Sidang Vonis Ratna Dewi Umar Ditunda Hakim Tipikor
Vonis Ratna akan dijadwalkan ulang pada Senin (2/9/2013) depan
Penulis: Edwin Firdaus
TRIBUNNEWS.COM, JAKARTA - Sidang putusan terdakwa dugaan korupsi pengadaan alat kesehatan yang merupakan mantan Direktur Jenderal Bina Pelayanan Medik Kementerian Kesehatan, Ratna Dewi Umar, ditunda majelis hakim pengadilan Tipikor, Jakarta.
Vonis Ratna akan dijadwalkan ulang pada Senin (2/9/2013) depan.
Ketua Majelis Hakim Pengadilan Tindak Pidana Korupsi Nawawi Pomolango menjelaskan, sidang ditunda karena putusan yang akan dibacakan belum sempurna.
"Ada hal yang kemudian kami sepakati harus kami rundingkan kembali dalam musyawarah. Putusan sudah dalam keadaan jadi, tapi tidak mungkin masih kondisi coret-coretan, Kami lebih bersikap menunda pembacaannya," ujar Nawawi, Kamis(29/8/2013).
Nawawi mengatakan ada beberapa kendala dalam proses musyawarah. Diantaranya ketika salah satu hakim menderita sakit sehingga musyawarah sempat ditunda.
"Pada saat yang bersamaan, ada rekan hakim yang sakit sehingga forum musyawawh itu kami pending beberapa waktu," terang Nawawi.
Ratna sebelumnya telah hadir di Pengadilan Tipikor dan mengaku siap menjalani vonisnya.
Ratna dituntut 5 tahun penjara dan denda Rp 500 juta subsider 6 bulan penjara oleh Jaksa Penuntut Umum KPK.
Dia dianggap terbukti secara bersama-sama melakukan perbuatan melawan hukum dengan menyalahgunakan kewenangannya sebagai pejabat pembuat komitmen (PPK) atau kuasa pengguna anggaran (KPA) dalam empat proyek pengadaan di Menkes.
Proyek pertama, pengadaan alat kesehatan dan perbekalan dalam rangka wabah flu burung tahun anggaran 2006 di Direktorat Bina Pelayanan Medik Dasar Direktorat Jenderal Bina Pelayanan Medik.
Proyek kedua, penggunaan sisa dana Daftar Isian Pelaksanaan Anggaran (DIPA) tahun anggaran 2006 pada Direktorat Bina Pelayanan Medik Dasar Ditjen Bina Pelayanan Medik Depkes.
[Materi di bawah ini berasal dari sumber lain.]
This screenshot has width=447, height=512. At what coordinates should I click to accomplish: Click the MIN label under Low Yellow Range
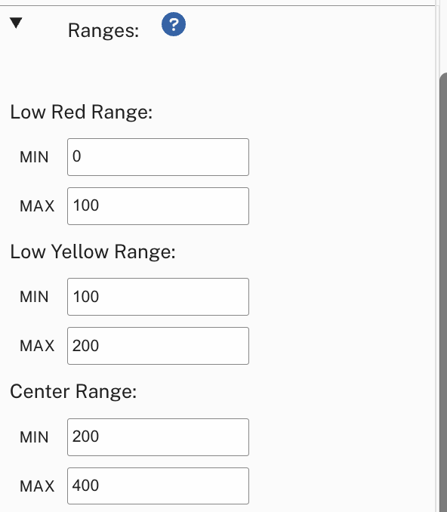[x=34, y=297]
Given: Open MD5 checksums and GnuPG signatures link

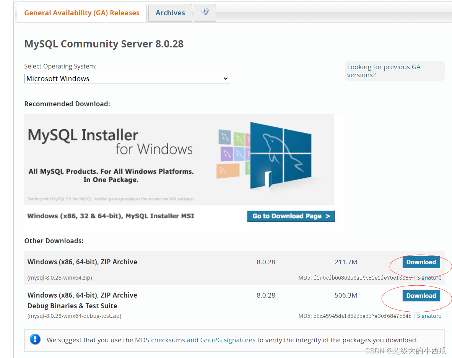Looking at the screenshot, I should 195,340.
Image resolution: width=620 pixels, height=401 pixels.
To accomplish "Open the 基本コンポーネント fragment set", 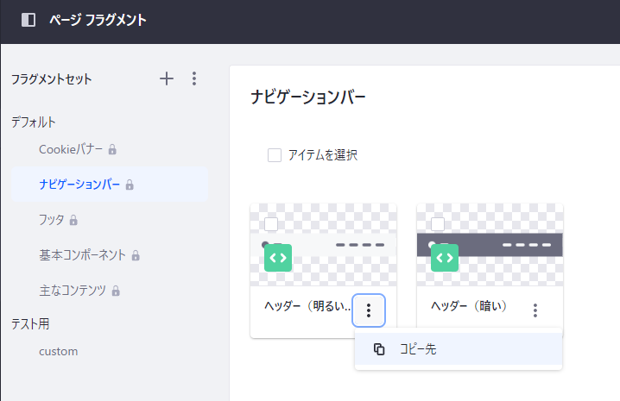I will pos(82,255).
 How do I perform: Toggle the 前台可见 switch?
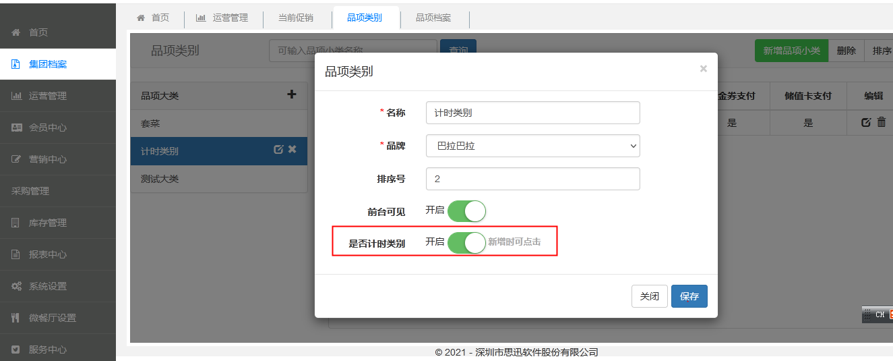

Proyek ketiga, pengadaan peralatan kesehatan untuk melengkapi rumah sakit rujukan penanganan flu burung dari DIPA anggaran pendapatan dan belanja negara (APBN) perubahan tahun anggaran 2007.
Keempat, pengadaan reagen dan consumable penanganan virus flu burung dari DIPA APBN-P tahun anggaran 2007. Ratna disebut melakukan pengaturan perusahaan yang menjadi pelaksana proyek-proyek tersebut.
Perbuatan Ratna dianggap telah menguntungkan korporasi yakni PT Rajawali Nusindo, PT Prasasti Mitra, PT Airindo Sentra Medika, PT Fondaco Mitratama, PT Kartika Sentamas, PT Heltindo Internasional, PT Kimia Farma Trading, PT Bhineka Usada Raya, dan PT Cahaya Prima Cemerlang.
Ratna dinyatakan bersalah melakukan tindak pidana korupsi sebagaimana diatur dan diancam pidana Pasal 2 Ayat (1) Undang-Undang nomor 31 tahun 1999 tentang pemberantasan tindak pidana korupsi sebagaimana telah diubah Undang-undang nomor 20 tahun 2001 tentang perubahan UU 31/1999 jo Pasal 55 Ayat (1) ke 1 jo Pasal 65 Ayat (1) KUH Pidana sebagaimana dakwaan primer.
Akibat perbuatannya, negara diduga mengalami kerugian senilai Rp 50,44 miliar.